Reproduce the lines of each of the following items word for word, leaving out the pictures.
[start of Recorded data]
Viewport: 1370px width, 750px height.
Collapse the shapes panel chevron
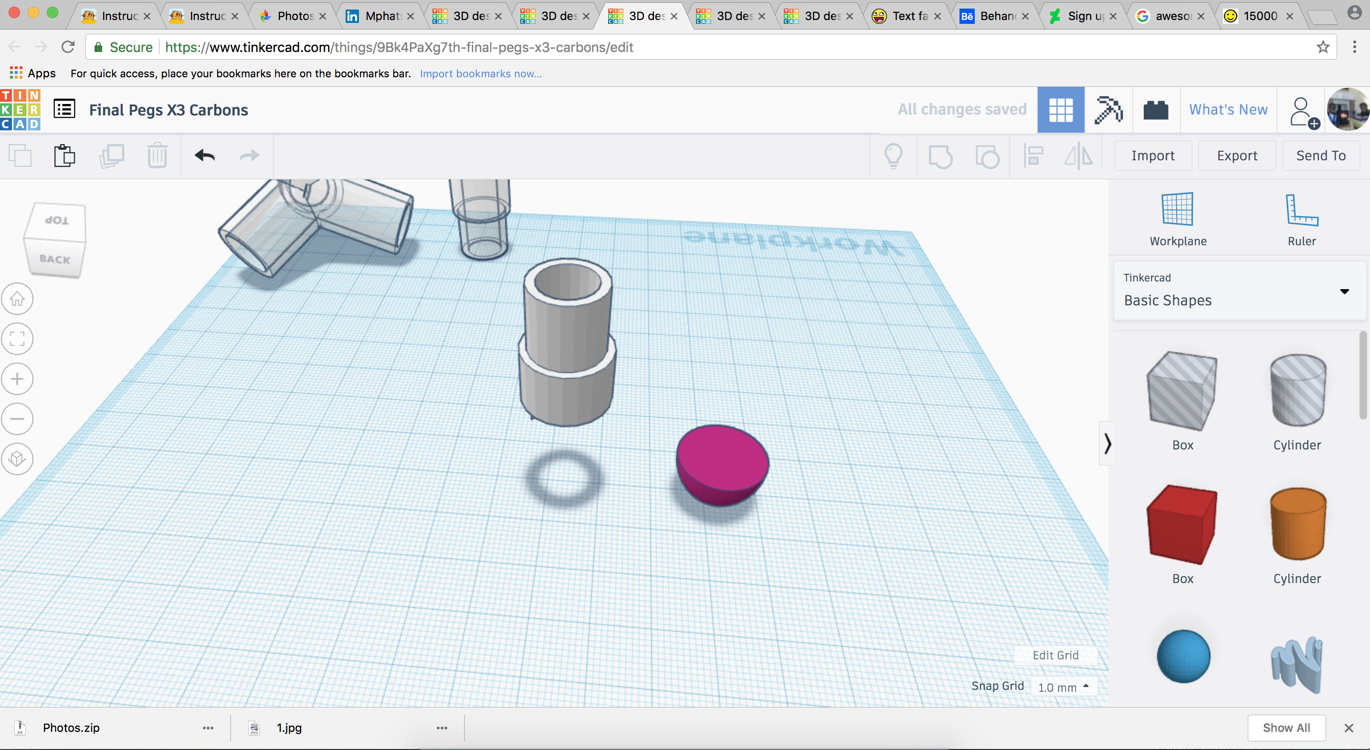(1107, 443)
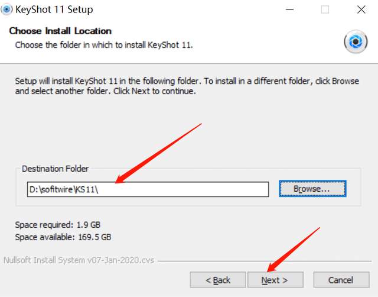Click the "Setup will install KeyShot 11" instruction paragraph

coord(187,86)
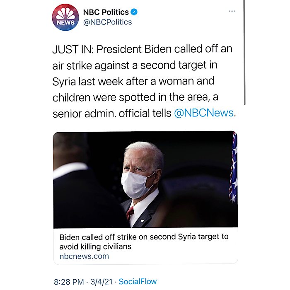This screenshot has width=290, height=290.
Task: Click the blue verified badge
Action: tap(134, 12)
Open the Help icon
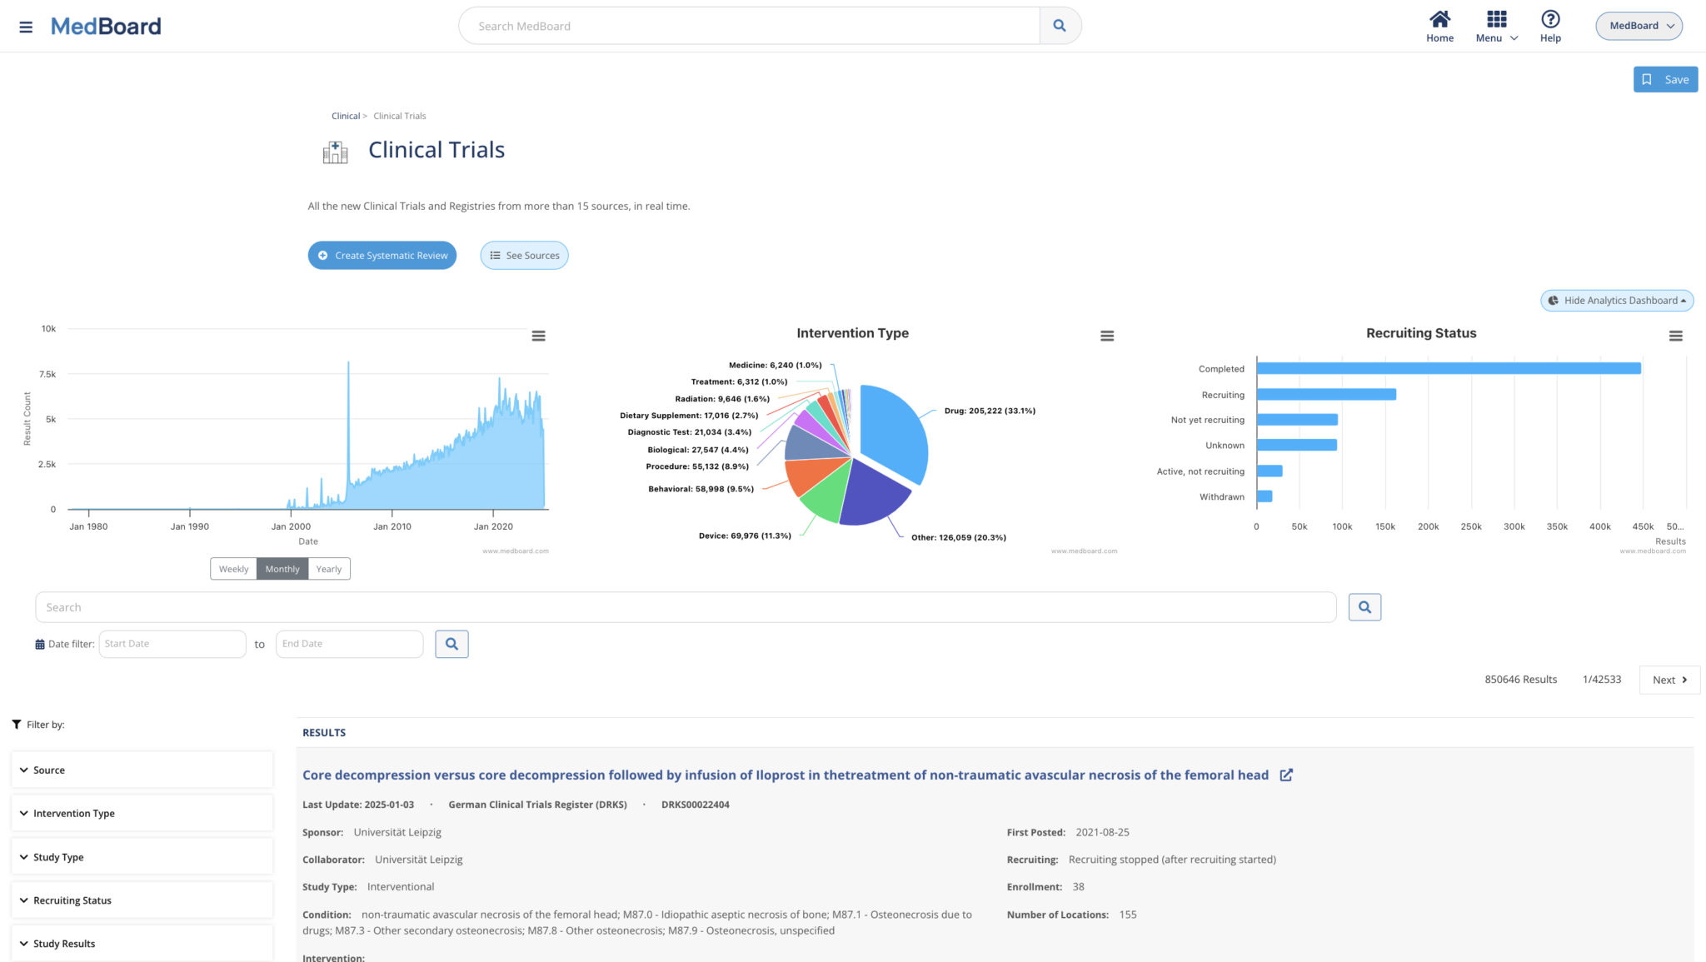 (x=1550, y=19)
[end of Recorded data]
→ **Reply**:
Viewport: 1370px width, 750px height.
Collapse the shapes panel chevron
(1107, 443)
Click the "Setup will install KeyShot 11" instruction paragraph

coord(187,86)
This screenshot has width=290, height=290.
Task: Click the blue verified badge
Action: tap(134, 12)
Open the Help icon
 (x=1550, y=19)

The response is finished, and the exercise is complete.